## Directives
1. According to the program notes on Angela Schanelec, which of her films won the Golden Bear at this year's Berlinale?
2. List every item that the program notes on Angela Schanelec name as fragile, elusive things.
3. Resume the program notes on Angela Schanelec's films after their last line.

Four by Angela Schanelec
Angela Schanelec is one of the great visionaries of contemporary cinema. Born in West Germany in 1962 and trained at the German Film and Television Academy in newly reunified Berlin, Schanelec’s work is in dialogue with Berlin School peers and co-pioneers Christian Petzold, Thomas Arslan, and Christoph Hochhäusler, but is also an oeuvre that is entirely singular. The four works in these program trace an evolution in Schanelec’s style, beginning with her most accessible and critically-lauded I Was at Home, But..., panning back to two early films, and finally moving to her second most recent work, Music (her newest film, Meine Frau weint, won the Golden Bear at this year’s Berlinale and has yet to release in the United States).
These are films of warm summer afternoons, open windows, of people lingering in parks and apartments, of conversations drifting in and out of clarity. They are generous and intimate films; full of emotion but at a remove. Schanelec is interested in an anti-visualization of feeling; her withholding direction, inspired by Robert Bresson, intends to make the viewer “bear [feeling] by himself” rather than letting it be absorbed by an actor’s performance. They are generous and intimate films. Time, memory, the city, and love are fragile, elusive things, and flashes of understanding arrive only with sustained attention: according to Schanelec herself, “all of my films are based on the thought that the better part of life is inscrutable, full of misunderstandings and ruled by chance."
I Was at Home, But... (2019)

## Supplied information
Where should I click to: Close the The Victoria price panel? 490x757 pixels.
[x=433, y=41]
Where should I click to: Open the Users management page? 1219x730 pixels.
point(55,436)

## Answers to the exercises
1. Meine Frau weint

2. Time, memory, the city, and love.

3.
Angela Schanelec · 105m · DCP
Perhaps Schanelec’s most acclaimed film to date, I Was at Home, But… draws on Bresson’s Au hasard Balthazar and Hamlet in this family drama of a prodigal son’s return. Longtime Schanelec collaborator Maren Eggert gives a grounding performance as a mother in crisis dealing with the her teenage son’s return after his unexplained disappearance. Ozu’s influence goes beyond the title, a play on I Was Born, But...; Schanelec was inspired by the "very very deep kindness in those films. And mercy."
Courtesy of Cinema Guild.
Tuesday, July 21 8:00 PM · Friday, July 24 5:00 PM
Afternoon (2007)

Angela Schanelec · 95m · DCP
Set over the course of languid summer days at a lake house outside Berlin, Afternoon reinterprets Chekhov’s The Seagull into a contemporary drama of desire and estrangement. When actress Irene (played by Schanelec herself) returns to visit her brother and her son, old wounds and resentments come to the surface. Bathed in soft afternoon light, the film allows its tangle of relationships to emerge in the subtlest of gestures and silences.
Courtesy of the Deutsche Kinemathek.
Thursday, July 30 8:00 PM · Friday, July 31 5:00 PM
Passing Summer (2001)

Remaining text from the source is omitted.